=== Work task ===
Transcribe the material below verbatim, from the line containing "This screenshot has height=404, width=726." up to and including the line containing "This screenshot has height=594, width=1300.".

*** Opening of Record extracts ***

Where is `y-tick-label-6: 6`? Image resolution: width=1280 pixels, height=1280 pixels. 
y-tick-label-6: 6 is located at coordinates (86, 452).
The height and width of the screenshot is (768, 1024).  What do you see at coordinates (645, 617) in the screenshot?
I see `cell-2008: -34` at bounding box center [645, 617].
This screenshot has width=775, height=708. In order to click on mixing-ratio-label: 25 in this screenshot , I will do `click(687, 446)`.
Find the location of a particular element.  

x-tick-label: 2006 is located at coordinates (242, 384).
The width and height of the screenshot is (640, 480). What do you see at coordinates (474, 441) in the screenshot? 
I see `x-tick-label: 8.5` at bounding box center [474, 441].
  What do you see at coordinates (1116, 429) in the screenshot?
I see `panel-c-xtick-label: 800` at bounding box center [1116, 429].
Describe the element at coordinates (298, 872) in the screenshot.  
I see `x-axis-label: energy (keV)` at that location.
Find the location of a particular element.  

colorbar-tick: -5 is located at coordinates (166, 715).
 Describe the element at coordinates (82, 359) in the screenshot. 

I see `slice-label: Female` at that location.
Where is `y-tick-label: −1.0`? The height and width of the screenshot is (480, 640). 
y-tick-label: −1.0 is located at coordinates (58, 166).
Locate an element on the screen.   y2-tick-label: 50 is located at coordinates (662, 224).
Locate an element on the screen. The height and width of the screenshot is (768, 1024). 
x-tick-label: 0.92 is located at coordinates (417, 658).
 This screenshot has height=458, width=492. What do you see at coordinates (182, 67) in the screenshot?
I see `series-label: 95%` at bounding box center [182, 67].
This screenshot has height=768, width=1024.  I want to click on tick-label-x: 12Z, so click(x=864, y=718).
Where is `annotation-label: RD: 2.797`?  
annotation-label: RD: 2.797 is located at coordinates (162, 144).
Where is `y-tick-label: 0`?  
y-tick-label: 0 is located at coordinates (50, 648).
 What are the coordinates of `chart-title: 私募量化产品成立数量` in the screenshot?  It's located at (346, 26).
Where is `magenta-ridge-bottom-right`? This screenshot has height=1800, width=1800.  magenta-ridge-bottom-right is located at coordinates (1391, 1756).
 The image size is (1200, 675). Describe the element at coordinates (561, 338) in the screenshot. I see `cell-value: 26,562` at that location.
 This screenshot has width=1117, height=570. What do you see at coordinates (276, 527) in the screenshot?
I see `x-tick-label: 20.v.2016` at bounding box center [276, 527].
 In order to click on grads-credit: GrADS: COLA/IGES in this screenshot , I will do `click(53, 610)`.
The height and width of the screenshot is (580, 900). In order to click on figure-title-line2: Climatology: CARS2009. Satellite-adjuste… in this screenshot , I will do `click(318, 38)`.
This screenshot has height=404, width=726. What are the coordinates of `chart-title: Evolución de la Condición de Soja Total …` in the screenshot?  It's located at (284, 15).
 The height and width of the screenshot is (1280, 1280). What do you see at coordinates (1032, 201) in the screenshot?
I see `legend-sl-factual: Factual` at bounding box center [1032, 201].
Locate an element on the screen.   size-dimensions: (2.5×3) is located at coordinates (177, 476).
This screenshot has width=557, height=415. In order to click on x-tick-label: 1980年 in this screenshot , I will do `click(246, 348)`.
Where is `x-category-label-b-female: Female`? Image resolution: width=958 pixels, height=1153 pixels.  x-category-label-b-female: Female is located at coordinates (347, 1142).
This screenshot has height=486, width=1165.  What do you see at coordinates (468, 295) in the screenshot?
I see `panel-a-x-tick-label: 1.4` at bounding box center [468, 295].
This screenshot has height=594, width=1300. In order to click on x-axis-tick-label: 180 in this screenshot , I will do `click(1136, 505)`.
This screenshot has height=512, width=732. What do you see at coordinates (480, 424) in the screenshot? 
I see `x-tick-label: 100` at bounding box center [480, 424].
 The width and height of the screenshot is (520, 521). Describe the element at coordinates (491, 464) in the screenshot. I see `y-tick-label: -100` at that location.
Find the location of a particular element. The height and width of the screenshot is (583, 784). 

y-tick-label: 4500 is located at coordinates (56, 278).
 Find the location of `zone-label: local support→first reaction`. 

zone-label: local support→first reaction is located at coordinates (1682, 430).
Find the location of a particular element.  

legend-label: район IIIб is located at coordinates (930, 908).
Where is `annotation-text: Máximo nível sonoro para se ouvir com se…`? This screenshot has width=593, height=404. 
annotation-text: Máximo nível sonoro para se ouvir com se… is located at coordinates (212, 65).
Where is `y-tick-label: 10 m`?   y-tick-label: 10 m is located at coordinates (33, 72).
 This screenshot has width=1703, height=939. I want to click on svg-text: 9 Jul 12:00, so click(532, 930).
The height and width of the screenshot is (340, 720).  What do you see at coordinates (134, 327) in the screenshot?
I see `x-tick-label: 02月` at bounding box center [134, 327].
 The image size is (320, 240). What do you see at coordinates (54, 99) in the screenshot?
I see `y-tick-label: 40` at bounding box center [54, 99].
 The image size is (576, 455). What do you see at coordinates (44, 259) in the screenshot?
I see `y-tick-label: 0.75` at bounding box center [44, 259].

*** Close of Record extracts ***

=== Result for this task ===
This screenshot has height=404, width=726. What are the coordinates of `chart-title: Evolución de la Condición de Soja Total …` in the screenshot?  It's located at (284, 15).
 The height and width of the screenshot is (1280, 1280). What do you see at coordinates (1032, 201) in the screenshot?
I see `legend-sl-factual: Factual` at bounding box center [1032, 201].
Locate an element on the screen.   size-dimensions: (2.5×3) is located at coordinates (177, 476).
This screenshot has width=557, height=415. In order to click on x-tick-label: 1980年 in this screenshot , I will do `click(246, 348)`.
Where is `x-category-label-b-female: Female`? Image resolution: width=958 pixels, height=1153 pixels.  x-category-label-b-female: Female is located at coordinates (347, 1142).
This screenshot has height=486, width=1165.  What do you see at coordinates (468, 295) in the screenshot?
I see `panel-a-x-tick-label: 1.4` at bounding box center [468, 295].
This screenshot has height=594, width=1300. In order to click on x-axis-tick-label: 180 in this screenshot , I will do `click(1136, 505)`.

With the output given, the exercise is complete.